Excellent sheep - Hoofdinhoud
Van onderwijs heeft iedereen verstand die het ooit zelf gevolgd heeft - en dat heeft iedereen. Maar zoveel hoofden, zoveel zinnen: onderwijssystemen verschillen enorm van land tot land. Dat zal nog wel even zo blijven, zelfs binnen Europa, want Brussel heeft op dit terrein geen enkele ambitie. Maar dan zou er dus ook iets te leren moeten zijn van de zeer uiteenlopende onderwijsprestaties die geleverd worden binnen de Europese proeftuin of, iets ruimer nog, die van de OESO. Wat werkt goed, en wat werkt niet?
Met onze Columbia studenten bestuderen Paul Schnabel en ik deze week de OESO onderwijsstatistieken op zoek naar de wereldwijde Best Practice, om al gauw bevestigd te krijgen dat noch de VS, noch Nederland er met de hoofdprijs vandoor gaan. Naast het onvermijdelijke Finland zijn het vooral Japan en Korea die het in de volle breedte heel erg goed doen. Daar staat wel tegenover dat de gestresste Koreaanse kinderen zo ongeveer de ongelukkigste ter wereld zijn. Nederlandse kinderen presteren iets minder goed, maar zijn wel wereldwijd de allergelukkigste. Bij tegenvallende resultaten geven hun ouders maar liever de school de schuld dan de leerling.
Goed onderwijs kost geld, maar leidt meer geld ook tot betere resultaten? Niet zonder meer, zeggen de cijfers, en ook de verhouding publiek-privaat is niet van doorslaggevend belang. Nederland hield aan de Schoolstrijd een wereldwijd uniek stelsel over, maar krijgt daar in de kwaliteitsstatistieken weinig extra voor terug. En ook elders is de ‘charter school’, de volledig gesubsideerde particuliere school, geen onverdeeld succes.

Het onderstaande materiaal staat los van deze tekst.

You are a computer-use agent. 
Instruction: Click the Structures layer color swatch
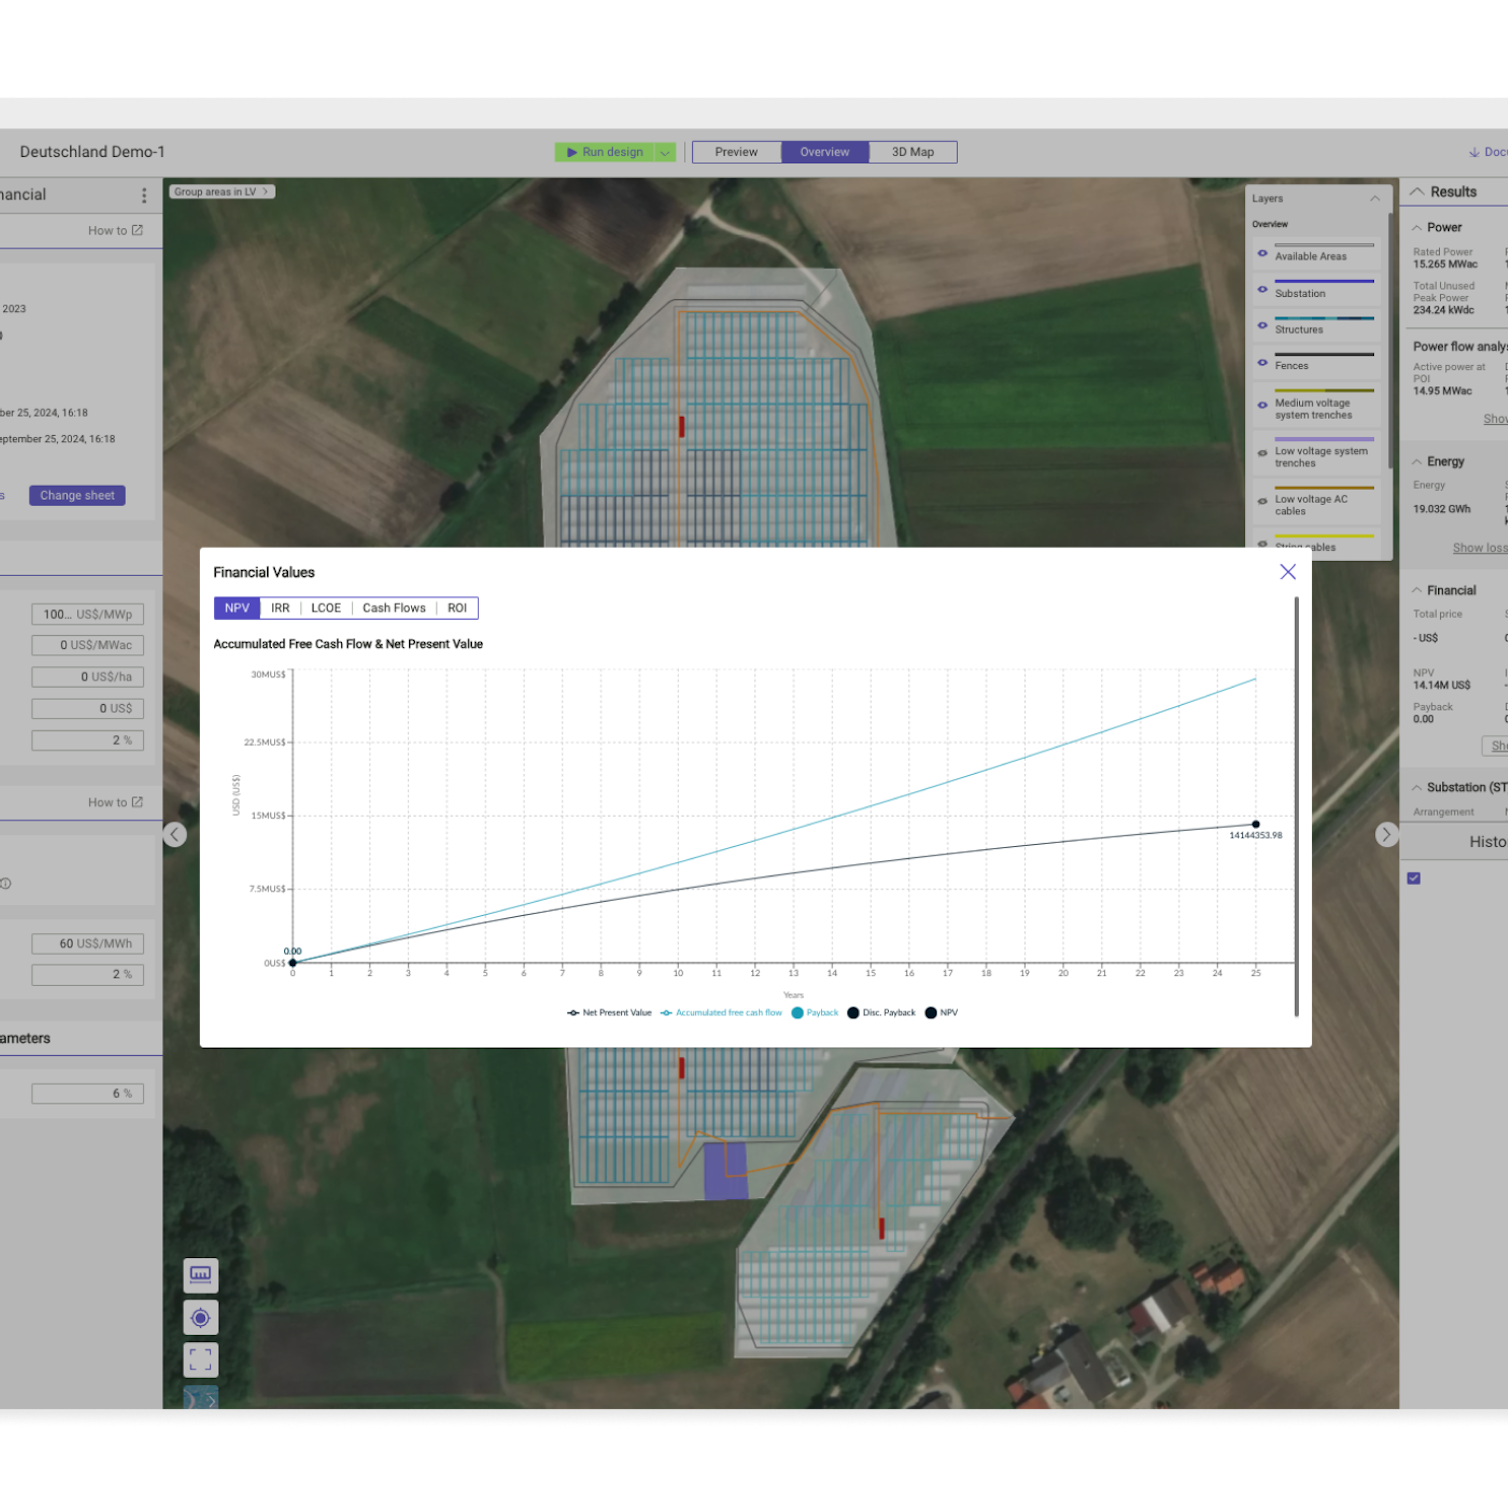[1324, 318]
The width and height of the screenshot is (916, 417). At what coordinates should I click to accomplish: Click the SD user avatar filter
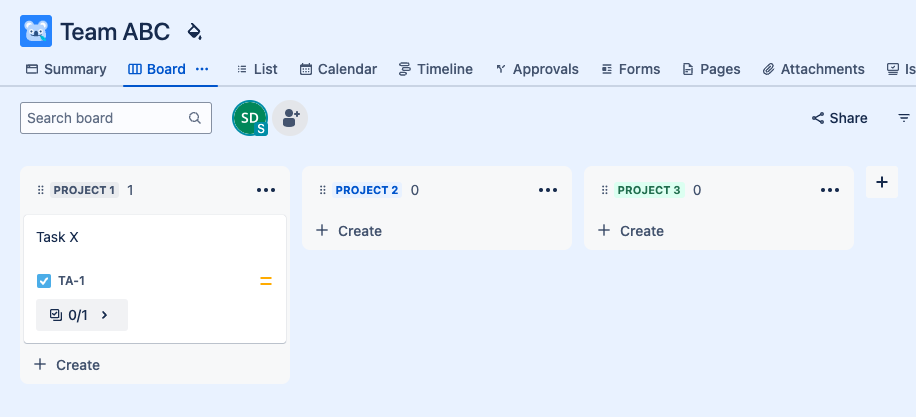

Wat werkt dan wel overal en altijd kwaliteitsbevorderend? Dat is gemakkelijk. Excellent onderwijs staat of valt nog steeds met de beschikbaarheid van excellente leerkrachten. Die moeten natuurlijk goed worden opgeleid en goed worden betaald, maar tenminste even belangrijk is het dat er brede maatschappelijke waardering is voor hun professie. Het geheim van de legendarische Finse onderwijskwaliteit schuilt vooral in het prestige van de Finse docenten, dat zo hoog is dat jaarlijks slechts een klein deel van alle belangstellenden toegelaten kan worden tot de - uitsluitend universitaire - opleidingen.
Goed onderwijs kan op allerlei manieren worden bevorderd. Wat werkt er eigenlijk niet? Bree, een studente die al jaren overal ter wereld voor de klas heeft gestaan, heeft een dringend advies voor Nederland: houd op met ‘tracking’, het vroegtijdig voorsorteren op de ogenschijnlijke talenten van jonge leerlingen. Het demotiveert de achterblijvers, levert nauwelijks iets extra’s op voor de koplopers en is slecht voor de gelijkheid van kansen. De in Nederland nog steeds gevreesde middenschool van 6 tot 16 jaar is in Amerika geen linkse doordrammerij, maar een door rechtbank en politiek vastgelegd recht voor alle kinderen.
Dat laatste neemt niet weg dat kinderen van rijke ouders in dit land niets te klagen hebben over hun extra kansen op een mooie opleiding. Het elite onderwijs in de VS, vanaf de creches-met-Chinees-voor-beginnertjes tot aan de Ivy League, is peperduur, zeker als de bijspijkeruitgaven worden meegeteld waardoor de net iets minder begaafde kinderen door de toelatingstoetsen worden gesleept. Op de campus van Columbia lopen de fortuinlijke overlevers rond, allemaal excellente studenten, maar wel met een inmiddels groot vermogen tot gezagsgetrouwe inschikkelijkheid. Over hun geschiktheid voor de leidende functies van overmorgen schreef William Deresiewicz recent een uitermate kritisch boek. De titel: ‘Excellent sheep’.